Генералъ Смирновъ пристально смотритъ на Дагушань.
Здѣсь я впервые убѣдился, въ какомъ прекрасномъ состояніи былъ крѣпостной телефонъ. Благодаря его примитивному устройству, начальникъ отдѣла крѣпостной артиллеріи не только не могъ одновременно отдать однороднаго приказанія на всѣ подчиненныя ему батареи (какъ это практикуется въ Германіи), но даже не могъ добиться быстраго соединенія съ одной изъ нихъ.
А на центральной станціи знали, что самъ комендантъ крѣпости на батареѣ лит. Б и лично оттуда руководитъ артиллерійскимъ огнемъ.
Я говорю — въ центральной знали.
Да, знали, потому что, какъ только комендантъ пріѣзжалъ на какую-нибудь батарею, поручикъ Гаммеръ немедленно передавалъ въ центральную и въ штабъ крѣпости о мѣстѣ нахожденія генерала.
Если тогда, когда на батареѣ находился самъ комендантъ крѣпости, руководившій огнемъ артиллеріи, нельзя было быстро отдать экстреннаго приказанія, то что же творилось, когда командиръ отдѣла или сектора по собственной иниціативѣ спѣшилъ и долженъ былъ сообщить важное, не терпящее отлагательствъ приказаніе на одну изъ ввѣренныхъ ему батарей?
Бывали случаи, что, не добившись соединенія, отправляли посыльныхъ; носыльные возвращались, а центральная все еще не соединяла съ требуемымъ No.
Солнце уже было довольно высоко, когда стрѣлковыя цѣпи приблизились къ подошвѣ Дагушаня.
Артиллерійскій огонь усилился, шла энергичная подготовка атаки.
Шрапнель и бомбы непрерывно рвались на Дагушанѣ.
Приближался моментъ начала атаки.
Всѣ съ напряженнымъ вниманіемъ слѣдили за атакуютцими.
Генералы Смирновъ, Кондратенко, Горбатовскій сгруппировались у подзорной трубы.
Капитанъ Вахнѣевъ страшно суетился, бѣгая отъ одного орудія къ другому.
— Ваше превосходительство, ваше превосходительство, посмотрите, какъ удачно попалъ снарядъ изъ второго орудія — прямо въ сѣдло Дагушаня! А вотъ еще, еще лучше! — неуспѣлъ онъ сообщить этого пріятнаго извѣстія и сознавая, что всѣмъ уже порядочно прискучила его суетливость, оборвавъ фразу, уже мчится къ орудіямъ и, поправляя прицѣлъ, командуетъ:
— Третье!
Стрѣлки уже тѣмъ временемъ начали быстро подниматься наверхъ, съ трудомъ карабкаясь по уступамъ Дагушаня.

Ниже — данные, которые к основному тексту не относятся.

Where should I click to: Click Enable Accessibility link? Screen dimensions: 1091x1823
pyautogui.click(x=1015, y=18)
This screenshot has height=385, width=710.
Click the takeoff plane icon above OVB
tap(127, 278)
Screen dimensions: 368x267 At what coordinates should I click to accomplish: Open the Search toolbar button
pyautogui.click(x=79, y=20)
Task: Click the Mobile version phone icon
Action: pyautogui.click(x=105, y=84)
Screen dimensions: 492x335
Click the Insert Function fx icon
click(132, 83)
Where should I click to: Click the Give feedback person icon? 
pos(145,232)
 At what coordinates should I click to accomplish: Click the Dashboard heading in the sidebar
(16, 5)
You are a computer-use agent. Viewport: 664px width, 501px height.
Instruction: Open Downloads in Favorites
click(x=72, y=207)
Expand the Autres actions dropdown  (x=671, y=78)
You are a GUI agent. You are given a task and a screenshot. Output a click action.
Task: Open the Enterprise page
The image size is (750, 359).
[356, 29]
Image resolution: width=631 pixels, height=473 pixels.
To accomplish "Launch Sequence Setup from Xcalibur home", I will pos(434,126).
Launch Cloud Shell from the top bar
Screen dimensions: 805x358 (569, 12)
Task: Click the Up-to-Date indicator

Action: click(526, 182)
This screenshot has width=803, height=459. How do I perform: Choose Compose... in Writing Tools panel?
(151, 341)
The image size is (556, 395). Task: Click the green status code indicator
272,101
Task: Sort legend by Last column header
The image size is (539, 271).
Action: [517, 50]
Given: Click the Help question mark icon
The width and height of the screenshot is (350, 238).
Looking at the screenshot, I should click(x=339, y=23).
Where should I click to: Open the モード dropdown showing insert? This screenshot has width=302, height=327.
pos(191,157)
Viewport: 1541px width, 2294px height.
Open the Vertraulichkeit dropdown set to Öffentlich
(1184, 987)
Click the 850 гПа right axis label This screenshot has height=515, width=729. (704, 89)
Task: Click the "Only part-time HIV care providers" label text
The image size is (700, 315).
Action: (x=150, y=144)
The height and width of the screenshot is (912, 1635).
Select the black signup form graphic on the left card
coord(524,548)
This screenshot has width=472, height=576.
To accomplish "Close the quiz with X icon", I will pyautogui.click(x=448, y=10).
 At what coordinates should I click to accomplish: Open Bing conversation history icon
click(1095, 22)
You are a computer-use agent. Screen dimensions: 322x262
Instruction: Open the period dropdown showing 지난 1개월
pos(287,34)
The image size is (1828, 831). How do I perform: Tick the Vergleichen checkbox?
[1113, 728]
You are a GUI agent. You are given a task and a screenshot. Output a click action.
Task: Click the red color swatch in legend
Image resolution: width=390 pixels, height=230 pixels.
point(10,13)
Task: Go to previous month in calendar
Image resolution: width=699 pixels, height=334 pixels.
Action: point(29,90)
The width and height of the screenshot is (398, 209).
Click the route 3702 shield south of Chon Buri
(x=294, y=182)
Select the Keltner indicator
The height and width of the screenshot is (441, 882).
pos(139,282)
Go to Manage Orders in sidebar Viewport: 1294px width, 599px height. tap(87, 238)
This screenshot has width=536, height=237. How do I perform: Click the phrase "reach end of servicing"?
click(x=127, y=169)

Солнце близко къ полудню, жжетъ немилосердно.
— Полковникъ Тохателовъ, прекратите артиллерійскій огонь — крикнулъ Смирновъ.
Опять Тохателовъ бросился исполнять приказаніе, что, при его довольно грузной фигурѣ, было нелегко. Послѣ долгаго мученія у телефона и передачи семафоромъ, огонь постепенно сталъ стихать. Только лит. А гремѣла еще всѣми орудіями. Наконецъ удалось и ей сообтдить — батарея замолчала.